Counting only lines of the listing below that hold the word "will", give the total and nothing else.

——

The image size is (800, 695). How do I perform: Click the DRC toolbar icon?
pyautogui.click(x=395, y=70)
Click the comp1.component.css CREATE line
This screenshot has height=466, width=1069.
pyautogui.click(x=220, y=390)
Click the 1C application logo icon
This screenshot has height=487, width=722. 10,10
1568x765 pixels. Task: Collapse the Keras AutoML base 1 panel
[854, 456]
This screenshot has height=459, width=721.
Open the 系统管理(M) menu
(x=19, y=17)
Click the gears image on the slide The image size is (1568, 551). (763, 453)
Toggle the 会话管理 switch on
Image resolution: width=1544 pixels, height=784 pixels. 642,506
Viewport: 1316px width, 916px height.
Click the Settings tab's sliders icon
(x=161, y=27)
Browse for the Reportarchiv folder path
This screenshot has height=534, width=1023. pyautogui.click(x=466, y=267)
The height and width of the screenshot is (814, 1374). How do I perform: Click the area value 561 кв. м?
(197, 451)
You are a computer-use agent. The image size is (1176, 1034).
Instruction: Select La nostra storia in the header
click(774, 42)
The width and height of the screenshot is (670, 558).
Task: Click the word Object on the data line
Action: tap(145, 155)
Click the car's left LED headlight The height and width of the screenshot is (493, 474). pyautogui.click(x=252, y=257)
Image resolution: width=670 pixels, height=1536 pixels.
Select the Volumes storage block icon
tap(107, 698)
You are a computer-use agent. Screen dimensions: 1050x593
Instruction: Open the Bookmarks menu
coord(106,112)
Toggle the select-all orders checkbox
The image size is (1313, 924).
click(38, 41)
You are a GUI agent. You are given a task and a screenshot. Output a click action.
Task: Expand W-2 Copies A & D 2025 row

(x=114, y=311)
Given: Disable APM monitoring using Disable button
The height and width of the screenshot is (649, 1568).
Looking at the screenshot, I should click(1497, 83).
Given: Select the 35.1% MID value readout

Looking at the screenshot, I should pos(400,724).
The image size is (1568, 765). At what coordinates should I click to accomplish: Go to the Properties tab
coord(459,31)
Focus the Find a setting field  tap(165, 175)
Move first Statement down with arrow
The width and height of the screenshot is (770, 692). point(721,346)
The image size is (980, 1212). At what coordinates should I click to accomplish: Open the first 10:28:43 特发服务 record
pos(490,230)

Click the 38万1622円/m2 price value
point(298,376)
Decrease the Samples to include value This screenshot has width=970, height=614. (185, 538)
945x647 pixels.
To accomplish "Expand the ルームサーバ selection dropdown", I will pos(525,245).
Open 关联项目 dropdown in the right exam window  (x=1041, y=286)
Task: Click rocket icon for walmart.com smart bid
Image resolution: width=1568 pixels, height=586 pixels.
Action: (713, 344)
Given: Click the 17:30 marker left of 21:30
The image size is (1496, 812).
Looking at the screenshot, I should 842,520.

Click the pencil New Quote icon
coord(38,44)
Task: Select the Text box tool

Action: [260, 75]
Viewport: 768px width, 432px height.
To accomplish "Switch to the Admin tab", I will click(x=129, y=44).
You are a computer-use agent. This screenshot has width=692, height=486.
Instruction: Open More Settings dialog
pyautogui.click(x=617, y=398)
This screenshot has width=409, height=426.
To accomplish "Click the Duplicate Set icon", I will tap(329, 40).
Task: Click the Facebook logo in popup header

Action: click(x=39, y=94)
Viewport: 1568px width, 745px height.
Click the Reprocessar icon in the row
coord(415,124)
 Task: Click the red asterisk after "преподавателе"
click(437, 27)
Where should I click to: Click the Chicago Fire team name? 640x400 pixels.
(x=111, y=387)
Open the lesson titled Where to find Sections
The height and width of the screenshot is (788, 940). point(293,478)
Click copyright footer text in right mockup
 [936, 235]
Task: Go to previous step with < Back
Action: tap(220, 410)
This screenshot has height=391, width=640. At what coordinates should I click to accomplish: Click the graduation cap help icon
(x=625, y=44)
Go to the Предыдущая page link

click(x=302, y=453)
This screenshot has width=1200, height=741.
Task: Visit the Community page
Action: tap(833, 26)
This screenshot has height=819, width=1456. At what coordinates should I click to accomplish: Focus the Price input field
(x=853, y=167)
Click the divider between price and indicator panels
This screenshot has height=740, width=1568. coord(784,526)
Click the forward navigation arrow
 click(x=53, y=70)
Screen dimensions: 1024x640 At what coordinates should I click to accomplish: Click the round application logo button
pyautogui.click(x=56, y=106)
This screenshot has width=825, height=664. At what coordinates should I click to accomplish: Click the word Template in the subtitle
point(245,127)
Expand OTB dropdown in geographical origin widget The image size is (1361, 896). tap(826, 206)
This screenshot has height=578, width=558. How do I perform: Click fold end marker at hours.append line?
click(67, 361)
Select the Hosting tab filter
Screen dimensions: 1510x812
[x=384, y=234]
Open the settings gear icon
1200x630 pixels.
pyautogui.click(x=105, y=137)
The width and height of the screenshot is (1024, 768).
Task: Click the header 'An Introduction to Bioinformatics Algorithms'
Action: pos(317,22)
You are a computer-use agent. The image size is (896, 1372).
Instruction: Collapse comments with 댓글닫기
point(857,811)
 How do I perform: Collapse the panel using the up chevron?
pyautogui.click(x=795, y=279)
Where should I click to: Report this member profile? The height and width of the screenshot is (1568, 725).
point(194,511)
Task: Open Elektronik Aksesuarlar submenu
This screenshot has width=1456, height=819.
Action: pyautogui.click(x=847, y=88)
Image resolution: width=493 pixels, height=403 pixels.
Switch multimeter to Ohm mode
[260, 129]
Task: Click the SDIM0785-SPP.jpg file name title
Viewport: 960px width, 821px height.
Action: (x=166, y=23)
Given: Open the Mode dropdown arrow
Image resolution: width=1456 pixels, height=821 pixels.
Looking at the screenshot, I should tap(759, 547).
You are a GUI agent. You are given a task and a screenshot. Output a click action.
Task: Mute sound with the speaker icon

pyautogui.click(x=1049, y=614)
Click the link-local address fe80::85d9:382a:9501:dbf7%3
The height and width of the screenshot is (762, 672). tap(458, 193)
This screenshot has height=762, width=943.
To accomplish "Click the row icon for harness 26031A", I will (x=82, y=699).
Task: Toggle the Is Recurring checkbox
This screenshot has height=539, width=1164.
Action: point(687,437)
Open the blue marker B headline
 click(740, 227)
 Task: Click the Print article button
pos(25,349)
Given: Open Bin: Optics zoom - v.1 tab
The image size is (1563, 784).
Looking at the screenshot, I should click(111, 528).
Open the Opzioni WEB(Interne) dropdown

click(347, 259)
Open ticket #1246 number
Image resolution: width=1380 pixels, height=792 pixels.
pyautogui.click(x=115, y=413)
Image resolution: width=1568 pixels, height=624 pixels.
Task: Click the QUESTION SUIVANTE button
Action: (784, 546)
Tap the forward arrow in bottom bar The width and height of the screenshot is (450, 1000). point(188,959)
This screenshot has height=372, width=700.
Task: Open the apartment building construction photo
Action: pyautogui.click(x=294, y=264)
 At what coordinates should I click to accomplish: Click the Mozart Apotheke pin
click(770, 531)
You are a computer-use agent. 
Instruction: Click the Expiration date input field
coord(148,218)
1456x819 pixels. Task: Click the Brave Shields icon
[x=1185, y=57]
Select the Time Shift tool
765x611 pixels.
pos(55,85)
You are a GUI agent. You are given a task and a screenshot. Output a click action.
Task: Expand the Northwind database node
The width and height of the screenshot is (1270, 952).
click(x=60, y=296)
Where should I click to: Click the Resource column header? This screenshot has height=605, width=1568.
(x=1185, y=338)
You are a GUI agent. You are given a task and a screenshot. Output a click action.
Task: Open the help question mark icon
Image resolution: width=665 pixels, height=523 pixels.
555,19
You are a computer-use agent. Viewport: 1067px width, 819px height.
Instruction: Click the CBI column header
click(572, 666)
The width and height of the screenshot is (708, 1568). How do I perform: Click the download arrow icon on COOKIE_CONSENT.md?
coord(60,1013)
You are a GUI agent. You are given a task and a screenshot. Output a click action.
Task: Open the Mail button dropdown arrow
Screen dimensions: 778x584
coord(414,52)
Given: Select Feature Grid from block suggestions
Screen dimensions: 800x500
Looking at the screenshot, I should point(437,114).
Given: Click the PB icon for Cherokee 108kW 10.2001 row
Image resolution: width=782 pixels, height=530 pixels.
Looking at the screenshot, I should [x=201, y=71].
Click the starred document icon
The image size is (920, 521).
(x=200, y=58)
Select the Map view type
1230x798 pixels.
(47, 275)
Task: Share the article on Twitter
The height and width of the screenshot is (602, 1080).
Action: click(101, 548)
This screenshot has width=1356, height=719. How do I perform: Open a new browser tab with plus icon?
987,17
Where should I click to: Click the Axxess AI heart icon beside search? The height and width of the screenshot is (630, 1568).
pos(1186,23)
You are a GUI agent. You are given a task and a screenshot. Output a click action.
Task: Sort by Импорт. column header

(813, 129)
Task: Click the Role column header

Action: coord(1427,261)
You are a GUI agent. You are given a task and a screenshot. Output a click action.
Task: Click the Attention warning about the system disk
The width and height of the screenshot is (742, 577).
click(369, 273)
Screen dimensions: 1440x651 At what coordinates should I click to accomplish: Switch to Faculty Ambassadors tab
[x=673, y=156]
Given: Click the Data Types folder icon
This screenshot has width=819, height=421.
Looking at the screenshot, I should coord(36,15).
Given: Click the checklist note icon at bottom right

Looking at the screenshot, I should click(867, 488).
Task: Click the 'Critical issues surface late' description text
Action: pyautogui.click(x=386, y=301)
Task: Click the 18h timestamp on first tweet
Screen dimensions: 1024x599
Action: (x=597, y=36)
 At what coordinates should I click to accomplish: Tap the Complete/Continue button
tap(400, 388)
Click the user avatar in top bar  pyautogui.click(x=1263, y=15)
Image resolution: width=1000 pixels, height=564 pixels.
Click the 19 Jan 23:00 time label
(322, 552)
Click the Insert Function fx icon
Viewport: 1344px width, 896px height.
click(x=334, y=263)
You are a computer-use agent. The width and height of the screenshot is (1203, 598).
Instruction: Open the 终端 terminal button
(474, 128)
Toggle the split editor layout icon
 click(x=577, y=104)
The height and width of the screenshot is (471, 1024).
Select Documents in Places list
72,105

——

THE ANSWER ::
4